European CML Registry
European Registry of chronic myelogenous leukemia patients in failure
after imatinib therapy
Although imatinib is now the first line therapy for chronic myelogenous leukemia patients, experimental and clinical studies suggest that imatinib as a single drug might not be sufficient to eradicate Ph-positive stem cells.
Moreover, a concern with any single agent administered chronically is that resistant clones may emerge. Molecular studies of resistant leukemia cells isolated from patients have implicated BCR-ABL kinase domain point mutation as the most common mechanism of resistance. However, other mechanisms of resistance such as drug efflux, drug metabolism, BCR-ABL amplification have also been described. Current knowledge of the efficacy of imatinib is based on the results of the large IRIS trial. In this trial the risk of progression
after 5 years of therapy is near zero for patients who achieved a complete and sustained cytogenetic response. However, the true rate of failure patients treated with imatinib as a single agent is currently unknown. Knowledge on this subject is essential since no information is available concerning the true rate of failure outside clinical trials or unpublished studies.

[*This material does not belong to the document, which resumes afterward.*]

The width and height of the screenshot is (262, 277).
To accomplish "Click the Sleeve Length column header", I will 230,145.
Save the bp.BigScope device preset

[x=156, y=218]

Based on the considerations listed above, reasons for stopping imatinib could be multiple and the therapeutic decisions following imatinib failure are not well described. Thus, the purpose of the imatinib failure patient (IFP) registry is to
- collect data of imatinib failure CML patients in Europe
- document all subcategories of failure
- collect information on the treatment which was proposed
- collect information on the risk profile.
Therefor, the research questions are as followed:
- How many patients experience: Lack of efficacy (failure) under imatinib therapy? Toxicity leading to discontinuation of imatinib?
- What are the clinical and biological profiles of failure patients who experienced failure or toxicity?
- What was the dose and duration of treatment by imatinib until failure or toxicity was recorded?
- What was the medical decision after discontinuation of imatinib therapy?
Mechanisms of resistance are not detailed, and the different categories of mutations are not recorded in this registry. The IFP registry is organized as a sub-registry under the EL N-CML Registry (WP 4). IFP registry is supported by a grant from the 6th European Framework
program and by Novartis Pharma. French authorities approved this study in accordance with the European Community and Helsinki protocol.
As of December 2007, 567 patients (M 55%; F 45%) were recorded (Fig. 1).
Median age at diagnosis was 51 (range 12-80 years). Fifty seven percent were never included in prospective studies at the time of failure. Reason for registration was no or unsatisfactory response in 28% of cases, loss of responses and progression to accelerated phase or blast crisis (23%) or discontinuation because of toxicity (17%) (Tab. 1).
|Reason for registration||[N]||%|
|No CHR (after 3 month)||12||2|
|Not any CyR (after 6 month)||56||10|
|No MCyR (after 12 month)||90||16|
|Cytogenetic relapse or progression||65||11|
|Progression to accelerated phase or blast crisis||130||23|
|Toxicity (leading to discontinuation)||95||17|
End of 2007 the registry was activated in several participating centers of 12 European countries. The number of centers in Europe is constantly increasing and we are currently registering both new patients and the follow-up of patients with a target number of 1000 patients by the end of 2008.